I am gradually getting back into the kitchen and trying some new things after returning from vacation. The past few day I’ve not been feeling great which has made me even less interested in getting into the kitchen. With those things said, I still wanted to try these muffin tops. I have a backlog of recipes that I want to try. These muffin tops went to the top of the list due to ease of preparation and because I had most of the ingredients on hand.
The original recipe called them “drop biscuits” but my family thought they more closely resembled a muffin top. Regardless of if the name, they are quite delicious.
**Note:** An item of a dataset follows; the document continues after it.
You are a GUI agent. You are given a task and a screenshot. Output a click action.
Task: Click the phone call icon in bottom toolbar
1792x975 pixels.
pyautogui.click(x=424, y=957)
The boys were quite pleased with themselves when they thought that these would go well with whipped cream. That suggestion made me also think that they would make a great substitute for the shortcake in strawberry shortcake when berries are in season. How can you go wrong with berries and whipped cream?
Give these a try and add some variety to your breakfast treats.
Nutella Muffin Tops
ingredients:
2 1/4 cups Pamela’s Gluten Free Baking Mix
2 teaspoons sugar
6 tablespoons cold unsalted butter, cut into cubes
1 cup buttermilk
1/2 cup Nutella
Sea salt, for sprinkling on biscuits, optional
directions:
1. Preheat the oven to 400 degrees F. Line a large baking sheet with parchment paper and set aside.
2. In a large bowl, whisk together the baking mix and sugar. Mix in cold butter with your fingertips or pastry cutter until mixture resembles coarse meal. Add buttermilk and stir with a spatula until just combined. With a knife, gently swirl the Nutella into the biscuit dough.
3. Drop round spoonfuls of dough, about three tablespoons, onto prepared baking sheet. Sprinkle biscuits with sea salt, if desired. Bake for 12-15 minutes or until tops are slightly golden brown. Remove from oven, let cool slightly before serving.